Alternatively, you can use the “this” feature to directly navigate to the ElevatorCabin instance if “goUp” is not a perform action - it does not refer to anything, so it should probably be a composite action instead.
It is very tempting to use perform actions everywhere. However, they are referential, and - even though referential features can also have values of their own - they are supposed to reference subset a composite action (or another perform action in some cases, but the chain should lead to a composite action).
I hope this helped.
Thanks for your explanations, Vince.
I still have some open questions concerning the use of “perform” and the meaning of “this”.
You say it is “tempting to use perform actions everywhere”, but isn’t it correct to declare a “perform action” feature in a part type definition whenever I want to express that the parts of that type are not just the owners, but the performers of these types of actions? That’s the semantics why I have declared moveUp, stop and goUp as perform action features in the following example, and not because I want them to be “referential”. Since they are not declared with reference subsettings, “the performed action is the perform action usage itself” (7.17.6).
action def MoveUp {
in elevCab : ElevatorCabin;
assign elevCab.cabinState := CabinState::MOVINGUP;
}
part def ElevatorCabin {
attribute cabinState : CabinState;
perform action moveUp[*] : MoveUp;
perform action stop[*] : Stop;
perform action goUp[*] {
perform moveUp[1] { in elevCab =this; }
perform stop[1] { in elevCab = ElevatorCabin::self; }
…
}
…
}
Then the natural expectation is that “this” still refers to the context part (the elevator cabin) as the owner/performer of these actions.

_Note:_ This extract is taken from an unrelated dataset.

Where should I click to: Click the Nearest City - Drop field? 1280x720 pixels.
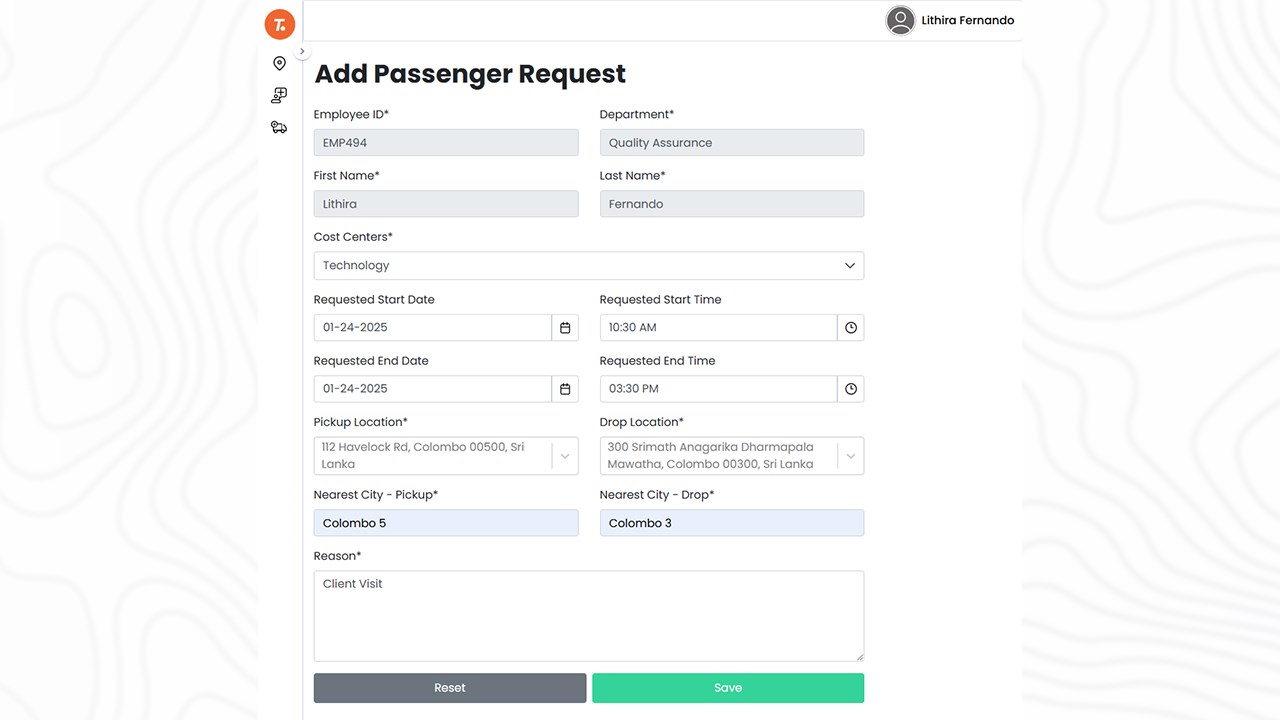coord(732,523)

@Daumantas : It seems that Syside Modeler cannot resolve ElevatorCabin::self as suggested by Vince and used above!?
self, that, and this being library features there is not much we can do as in the AST any qualified references are resolved to specific library features - the path to get to those features is not in the AST. Without adding yet even more edge cases we can only resolve those features in the enclosing scope. Also chainings of those features are not currently supported, e.g. this.that.
A better solution would be to treat them as keywords during expression result type inference so that the inferred types propagate through expression chains but this would also affect name resolution for feature chains as the inferred type is used for resolving dependent names. I would like to have this at least as an opt-in flag in the future because manually redefining them in the models is both error prone and very noisy.
Okay, I understand that Syside Modeler can currently not resolve a qualified feature name like ElevatorCabin::self, but it should at least not flag it as an error for avoiding false negatives. Otherwise, usability is severely hampered.